REQUIREMENTS |
A. In the biography of the 4th Duke of Portland below, what did he loan to the British Museum in 1810?
B. Please carry on the biography of the 4th Duke of Portland below, picking up after its final sentence.

TEXT SEGMENT |
William Henry Cavendish-Scott-Bentinck, 4th Duke of Portland,  (24 June 1768 – 27 March 1854), styled Marquess of Titchfield until 1809, was a British politician who served in various positions in the governments of George Canning and Lord Goderich.

Background and education
Portland was the eldest son of Prime Minister William Cavendish-Bentinck, 3rd Duke of Portland and Lady Dorothy, daughter of William Cavendish, 4th Duke of Devonshire and Charlotte Boyle, Baroness Clifford. He was the elder brother of Lord William Bentinck and Lord Charles Bentinck.

He was educated first in Ealing under the tutelage of Samuel Goodenough graduating in 1774, followed by Westminster School (1783). He attended Christ Church, Oxford for two years but did not take a degree. The third Duke, who spared no expense for his heir, sent him to The Hague in 1786 for experience working with the crown's envoy, Sir James Harris. He returned in 1789.

He later received an honorary degree of Doctor of Civil Law from Oxford in 1793. He also served as a Family Trustee of the British Museum; in 1810, he loaned the famed Portland Vase to the museum.

Political career

Portland was Member of Parliament for Petersfield between 1790 and 1791 and for Buckinghamshire between 1791 and 1809.

GIVEN MATERIAL |

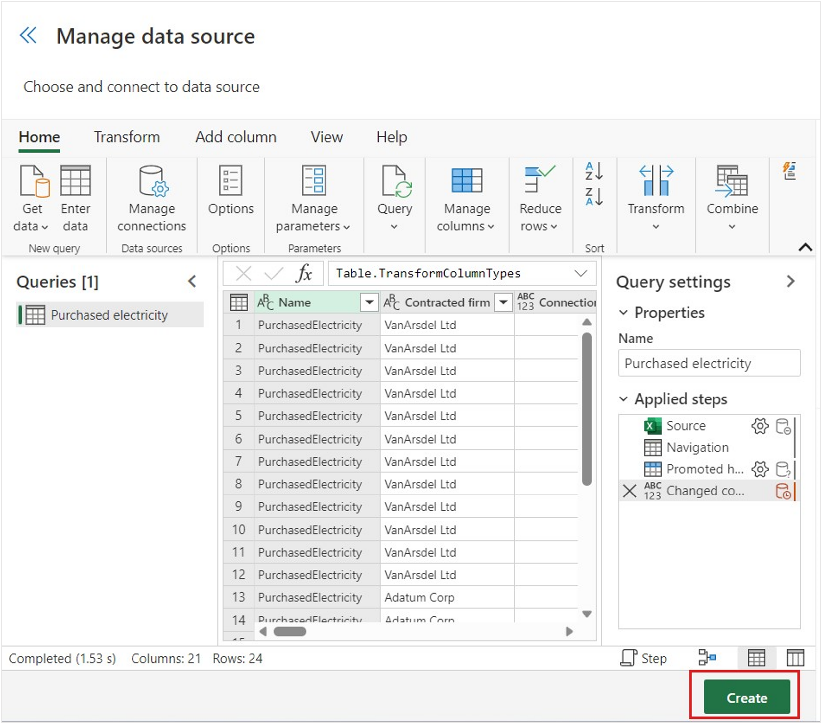Click the Get data icon
Screen dimensions: 822x724
(34, 181)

OUTPUTS FOR THE TASKS |
A. The Portland Vase.

B.
He served under his father as a Lord of the Treasury between March and September 1807. He remained out of office until April 1827 when he was appointed Lord Privy Seal by his brother-in-law George Canning. He was sworn of the Privy Council the same year. When Lord Goderich became Prime Minister in August 1827, Portland became Lord President of the Council, an office he retained until the government fell in January 1828. Over time the Duke became less of a staunch Conservative, softening to some of the more liberal stances of Canning.

Portland also held the honorary post of Lord Lieutenant of Middlesex between 1794 and 1841.

Family
Portland married Henrietta, eldest daughter and heiress of Major-General John Scott of Fife and his wife Margaret (née Dundas), in London on 4 August 1795. At the time of his marriage he obtained Royal Licence to take the name and arms of Scott in addition to that of Cavendish-Bentinck. They were parents of nine children:

William Henry, Marquess of Titchfield (22 October 1796 – 5 March 1824)
Lady Margaret Harriet (21 April 1798 – 9 April 1882)
Lady Caroline (6 July 1799 – 23 January 1828)
William John Cavendish-Scott-Bentinck, 5th Duke of Portland (12 September 1800 – 6 December 1879)
Lord George Frederick (27 February 1802 – 21 September 1848)
Lord Henry William Bentinck (9 June 1804 – 31 December 1870)
Lady Charlotte (14 Jan 1806 – 30 September 1889); married John Evelyn Denison, 1st Viscount Ossington
Lady Lucy Joan (27 August 1807 – 29 July 1899); married Charles Ellis, 6th Baron Howard de Walden
Lady Mary (8 July 1809 – 20 July 1874); married Sir William Topham

Death and legacy
The Duchess of Portland died on 24 April 1844. Nearly 10 years later, Portland died at the family seat of Welbeck Abbey, Nottinghamshire, in March 1854, aged 85. Two of their sons predeceased their parents; their eldest dying of a brain lesion and their third son dying of a heart attack.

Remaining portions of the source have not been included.